- Reign: August 2009 – present
- Coronation: 1 August 2009
- Predecessor: Da Victor Dung Pam

Comptroller-General of the Nigerian Customs Service
- Term: January 2004 – 24 May 2008
- Successor: Hamman Bello
- Born: 10 October 1951 (age 74) Madu, Du. Jos South, Plateau State
- Allegiance: Nigeria
- Branch: Nigerian Customs Service
- Service years: 1975–2008
- Rank: Comptroller-General

= Jacob Gyang Buba =

5th Gbong Gwom Jos (born 1951)

Da Jacob Gyang Buba CFR (born October 10, 1951) is a retired Nigeria customs officer and elder statesman. He served as the Comptroller-General of the Nigeria Customs Service from 2004 to 2008. On April 1, 2009, he was sworn in as the Gbong Gwom, the paramount traditional ruler of the Berom Kingdom, becoming the 5th Gbong Gwom after the demise of Da Victor Dung Pam. He is the Chairman, Jos Traditional Council of Chiefs and president of the Plateau State Traditional Council.
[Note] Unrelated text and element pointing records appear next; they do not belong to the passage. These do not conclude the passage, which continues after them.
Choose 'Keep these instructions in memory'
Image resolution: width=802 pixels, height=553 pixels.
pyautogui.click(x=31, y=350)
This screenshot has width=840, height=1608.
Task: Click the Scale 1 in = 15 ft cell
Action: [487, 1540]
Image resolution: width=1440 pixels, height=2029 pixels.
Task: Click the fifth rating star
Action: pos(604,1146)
He currently serves as the 3rd Chancellor of the Nnamdi Azikiwe University since March 2016 at the 10th convocation of the institution.

==Background==
Gyang Buba was born on October 10, 1951, in Madu Village of Du District, Jos South, Plateau State. He is the first son of Buba Dung Bot of the Lo Du, Lo-Wet family and Ngo Kaneng Buba, one among the ruling house of the kingdom.
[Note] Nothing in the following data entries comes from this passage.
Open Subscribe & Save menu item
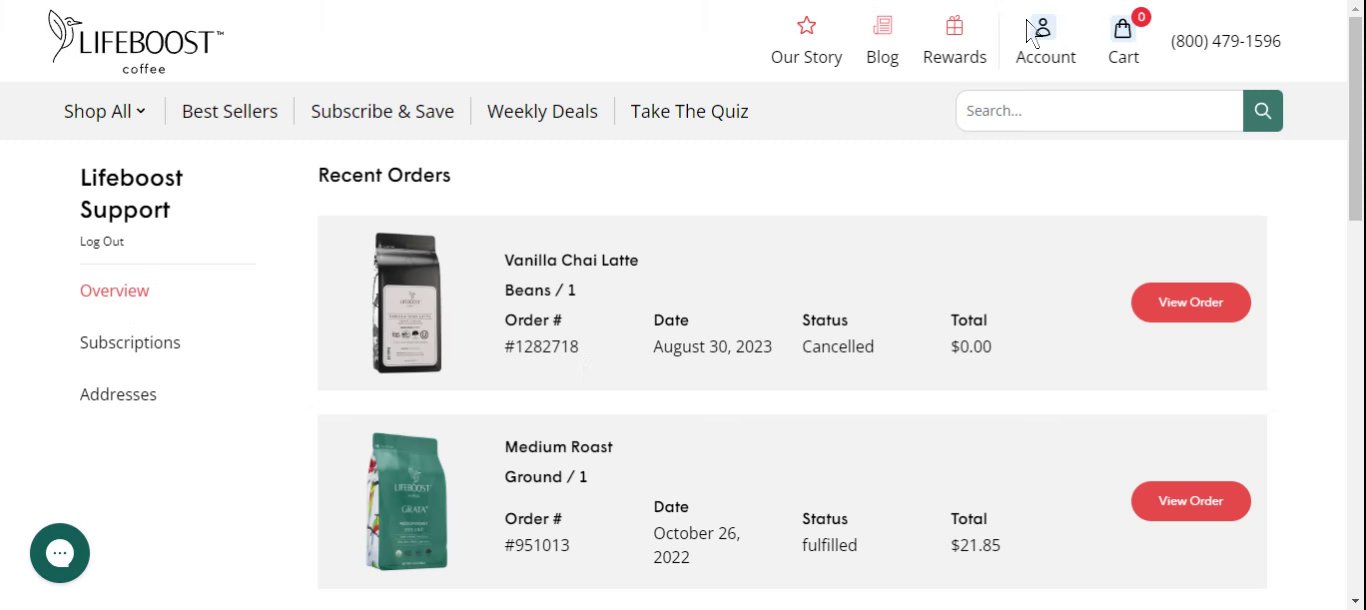The width and height of the screenshot is (1366, 610). (382, 111)
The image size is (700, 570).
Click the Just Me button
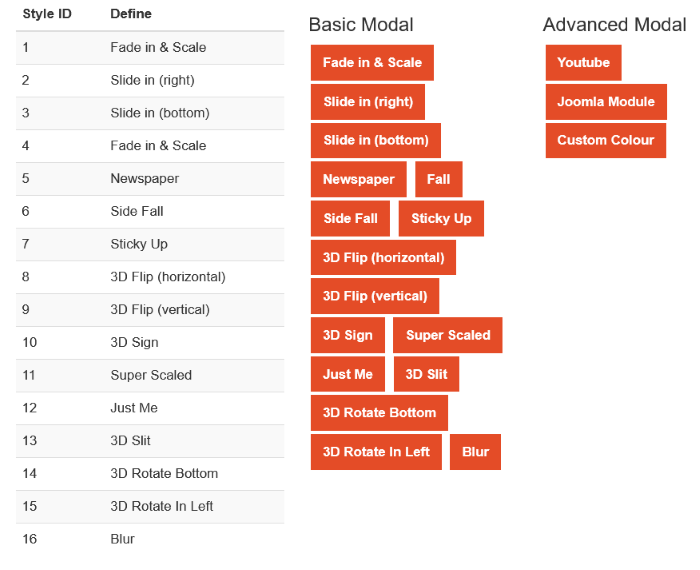(x=347, y=375)
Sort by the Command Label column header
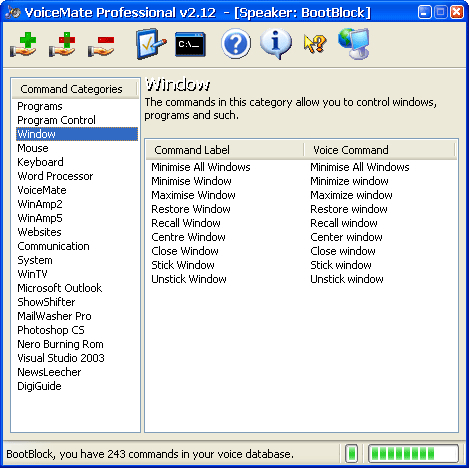Screen dimensions: 469x468 pos(225,150)
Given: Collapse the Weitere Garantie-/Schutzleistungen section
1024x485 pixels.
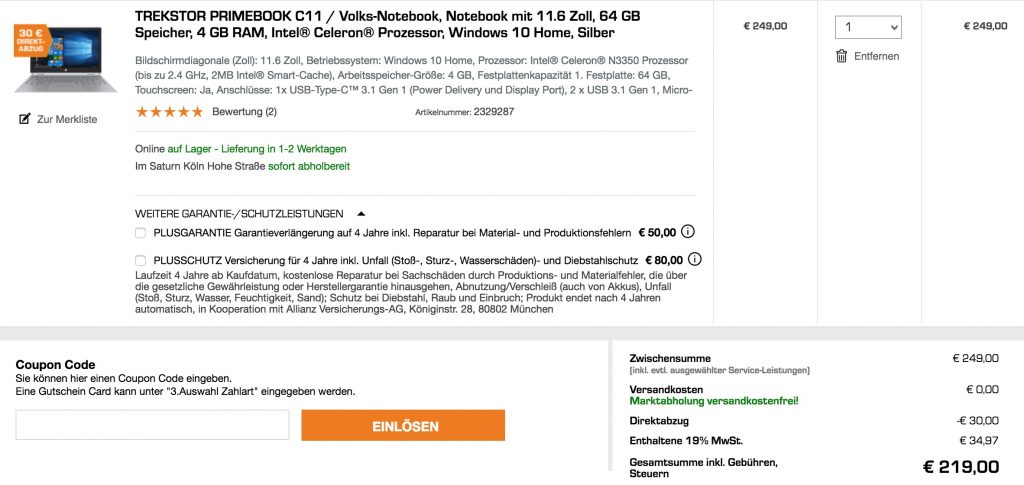Looking at the screenshot, I should (x=361, y=213).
He began his early education at SUM elementary school Chwelnyap from 1960 to 1963 then went to Baptist Day School Jos to complete his elementary studies. After finishing, He attended from 1966 to 1971, and graduated from the Provincial Secondary School, Kuru now known as Government Science Secondary School Kuru and afterwards attended the Institute of Administration in Ahmadu Bello University and graduated with a Diploma in Banking in 1975.

==Career==
He started work as a clerk at the Federal Pay Office in 1972 to 1974 before attending the Institute of Administration and enrolled in the Nigeria Customs Service in 1975 as the assistant preventive officer. He became CG in 2004 and together was the chairman of the African Union Sub-committee of directors general of Customs during the 2007 to 2008, the last post held was the deputy CG of customs at the Abuja's headquarter.

As the CG of customs, he implemented the adaptation of the Common External Tariffs for ECOWAS and operations of scanners in borders, areas of airports and port, he amends the holistic review of the Customs and Excise Management Act 1958 and various customs notice. Gyang attends various Trades conferences of which amongst includes the INTERPOL seminars. He is an ordained member of the Seventh Day Adventist Church, and has been awarded the national honors of Commander of the Order of the Niger (CON) and the Officer of the Federal Republic (OFR), he was also a member in the 2014 National Conference.

==Awards==
In October 2022, a Nigerian national honor of Commander Of The Order Of The Federal Republic (CFR) was conferred on him by President Muhammadu Buhari.